Each book is filled with wisdom. From Philosopher’s Stone: “After all, to the well-organized mind, death is but the next great adventure.” From Chamber of Secrets: “It is our choices, Harry, that show what we truly are, far more than our abilities.” From Prisoner of Azkaban: “You think the dead we have loved ever truly leave us? You think we don’t recall them more clearly than ever in times of great trouble?” From Goblet of Fire: “If you want to know what a man’s like, take a good look at how he treats his inferiors, not his equals.” From Order of the Phoenix: “Indeed, your failure to understand that there are things much worse than death has always been your greatest weakness.” From Half-Blood Prince: “It is the unknown we fear when we look upon death and darkness, nothing more.” And from Deathly Hallows: “Where your treasure is, there will your heart be also,” and “The last enemy that shall be destroyed is death.”
Those last two quotes are, of course, from the Bible, Matthew 6:21/Luke 12:34 and 1 Corinthians 15:26, respectively. Most readers in our biblically illiterate society likely have no idea the source of these quotations; they simply appear on tombstones without any biblical reference. Most readers also likely have no idea the source of the heart of the story. For what is the heart of the Harry Potter stories? It’s not magic. It’s sacrificial love. That is the thread that connects books one through seven: the sacrificial love of Harry’s mom both keeps him alive and gives him a great deal of protection as he battles Voldemort. The sacrificial love of his friends and family like Ron and Hermione, the Weasley family, Sirius, Remus and Tonks, Neville, Professor Dumbledore, and Professor Snape keep him and the hope of the magical world alive. And of course, the sacrificial love of Harry defeats Lord Voldemort in the end. And what could be more Christian than that?

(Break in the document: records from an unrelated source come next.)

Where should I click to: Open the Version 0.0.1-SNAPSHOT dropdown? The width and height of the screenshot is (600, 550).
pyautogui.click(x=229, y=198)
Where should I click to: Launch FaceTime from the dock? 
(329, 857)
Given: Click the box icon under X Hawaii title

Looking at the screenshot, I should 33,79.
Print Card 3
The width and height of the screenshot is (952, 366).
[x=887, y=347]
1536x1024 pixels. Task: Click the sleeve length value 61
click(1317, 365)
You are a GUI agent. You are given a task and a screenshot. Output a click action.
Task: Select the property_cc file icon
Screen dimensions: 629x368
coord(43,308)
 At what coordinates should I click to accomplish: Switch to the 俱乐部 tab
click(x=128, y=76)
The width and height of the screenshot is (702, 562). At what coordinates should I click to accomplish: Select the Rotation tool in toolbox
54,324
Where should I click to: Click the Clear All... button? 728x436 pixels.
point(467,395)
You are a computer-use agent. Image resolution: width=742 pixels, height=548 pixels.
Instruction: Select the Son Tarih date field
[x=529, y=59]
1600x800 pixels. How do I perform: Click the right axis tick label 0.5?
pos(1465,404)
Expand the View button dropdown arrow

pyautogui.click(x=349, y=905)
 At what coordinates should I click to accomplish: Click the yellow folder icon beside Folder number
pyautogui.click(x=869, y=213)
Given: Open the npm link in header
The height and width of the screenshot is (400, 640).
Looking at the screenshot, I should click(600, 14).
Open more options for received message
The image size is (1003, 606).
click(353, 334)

J.R.R. Tolkien coined the term eucatastrophe to represent “the sudden happy turn in a story which pierces you with a joy that brings tears.” This is a common feature of fairy stories. Once upon a time, the good was threatened by evil, until the sudden happy turn that allows us to say they all lived happily ever after. Tolkien connected this feature to the story of humanity and our relationship with God: We were doomed, until the eucatastrophe of the cross, that sudden happy turn wherein we might experience eternal life and a joy that brings tears.
In Harry Potter, all seems lost. Voldemort is about to take Hogwarts Castle. Harry, the only hope of the wizarding world, is giving himself up to be finally killed by Voldemort. Dumbledore is already dead. Many of the Order of the Phoenix are dead. Hope is seemingly lost. And then, the sudden happy turn — that actually, Harry’s sacrificial love can save the people and transform the world.
That’s the gospel. It was Christ’s sacrificial love that, in an even greater way, saved us and is still transforming the world. Every time we read Harry Potter, we are catching a glimpse of Eden, we are seeing a shadow of the gospel.
That is why we should continue to read it.